§ ASSIGNED TASK 1: List every kind of healthcare worker named in the address on the coronavirus quarantine.
§ ASSIGNED TASK 2: Write a continuation of the address on the coronavirus quarantine, starting after its final sentence.

§ TEXT PASSAGE:
● ● ● ● ●

We are one of the few countries that did not miss the right moment to put in place strict measures to prevent the unrestrained spread of the disease. We immediately closed schools, shops, borders and imposed a curfew. International comparisons also show that some of the most stringent and earliest measures were in fact introduced by our government.
I would also like to explain again why, even after the quarantine was declared, we let people travel to work and restricted only out-of-work movement. We do not want to stop or paralyse the economic life of the country, because it would mean major complications or the end of their business for companies and sole traders and of course for their employees.
The quarantine is intended to minimise movement and to restrict contact between people to the minimum and thus reduce the risk of further transmission of the infection. Of course, our government will also do its utmost to help those municipalities and towns that are now completely closed due to mass coronavirus infection and who, of course, were not prepared for this.
I would like now to express thanks on behalf of myself and my colleagues.
To all those who are helping and supporting us.
To all our healthcare workers - doctors, nurses, hygienists, epidemiologists; to our police officers, firemen and soldiers.
To all those parents who have to take care of children who are no longer going to school, perhaps teaching them at home.
I thank all our senior citizens. I am thinking of you as you handle what is psychologically an extremely difficult situation. We need you, more than you can know. Children need their grandmothers and grandfathers; old people have life experience that is, and has always been, extremely important to us.
So grandfathers and grandmothers, you are ours, we need you, do please take care of yourselves.
I also thank our public broadcast media, which were ready and responded to the situation by launching new programmes, by teaching children, and also with an information channel for our senior citizens.

● ● ● ● ●

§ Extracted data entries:

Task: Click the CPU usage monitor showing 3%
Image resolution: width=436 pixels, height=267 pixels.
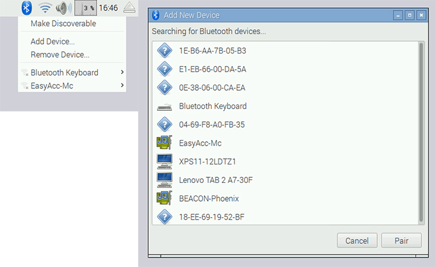Action: click(x=85, y=8)

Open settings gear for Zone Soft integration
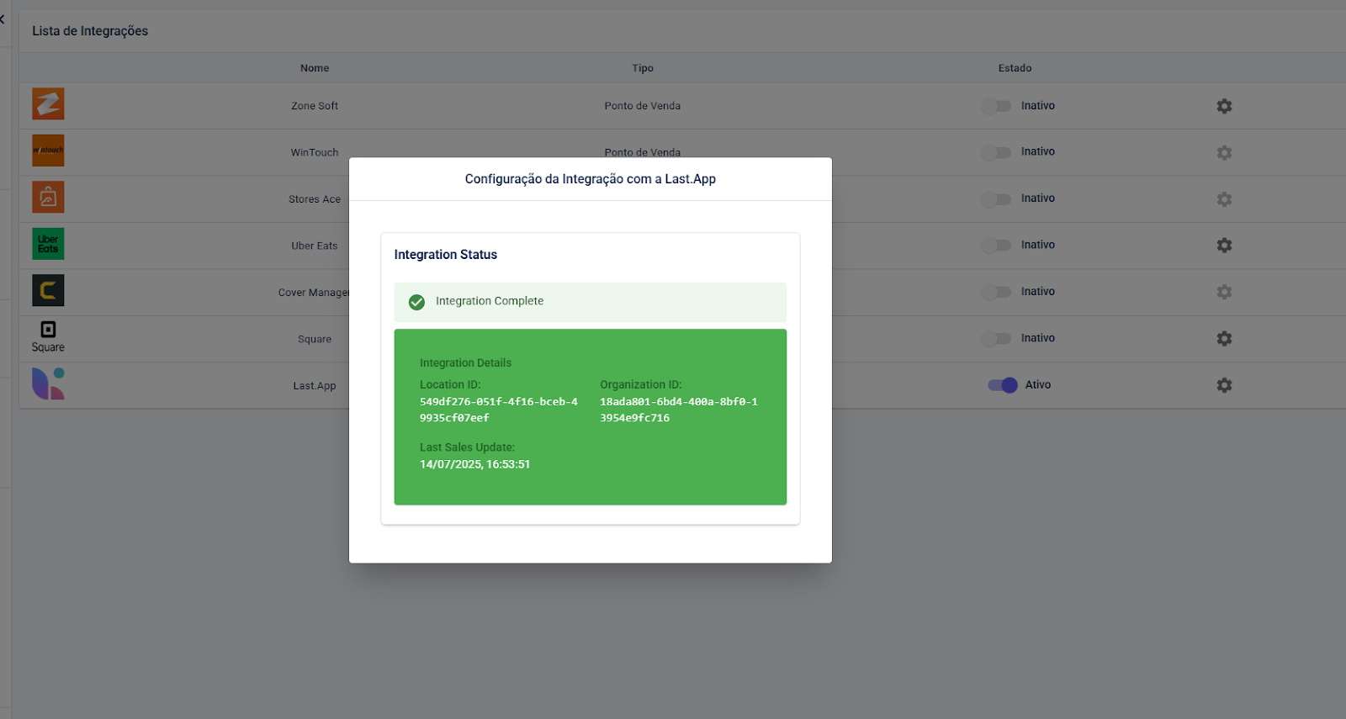coord(1224,106)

● ● ● ● ●

§ EXERCISE OUTPUT 1: doctors, nurses, hygienists, epidemiologists

§ EXERCISE OUTPUT 2:
I also thank all other media for helping to maintain calm among our citizens.
I thank all our volunteers. They are the everyday nameless heroes who are selflessly helping others. By sewing masks, helping our senior citizens or perhaps offering coffee to our healthcare workers.
It all counts.
Our thanks also to companies offering their capacity to fight the coronavirus within their respective fields.
I thank all the lady shop assistants who are now working the hardest shift in their lives.
And I thank all of you who have decided, even if you do not like me or our government, to leave the political fight “until later”.
Thanks also to our artists and performers who are unable to work and are trying to help, be it through a Facebook concert or by sewing face masks. In whatever way they can.
I have the greatest respect for anyone who has temporarily left his job or home in order to serve the needs of our country and his or her neighbours. In their neighbourhood, or on the Internet, in one of the thousands of volunteer groups.
Seeing this is something incredible.
It warms my heart to see how people all over the country, including those for whom life is no bed of roses and can be very tough, are helping. How everyone is reacting to the situation sensibly and calmly, and at the same time trying as best they can to continue their lives, for themselves and their families, as well as thinking ahead.
We will only stop this coronavirus epidemic if we trust each other. Each of us has now had to change our daily lives significantly.
I know that this is hard. And I believe that we will soon see the effect of all these government measures.
I would like to thank you once again with all my heart for the patience with which you every day took on board more new measures that we as a government had to adopt. I know it wasn't - and isn’t - easy for you and your loved ones. And it is possible that these measures will be in place for longer than we originally thought. I say this quite openly. Because that is how it is.
But please do not worry.
We are in this together and I am here for each of you at any time. We have faced this crisis together and together we will surely see it through. And we will come out of this crisis even stronger and better, both as people and as a nation.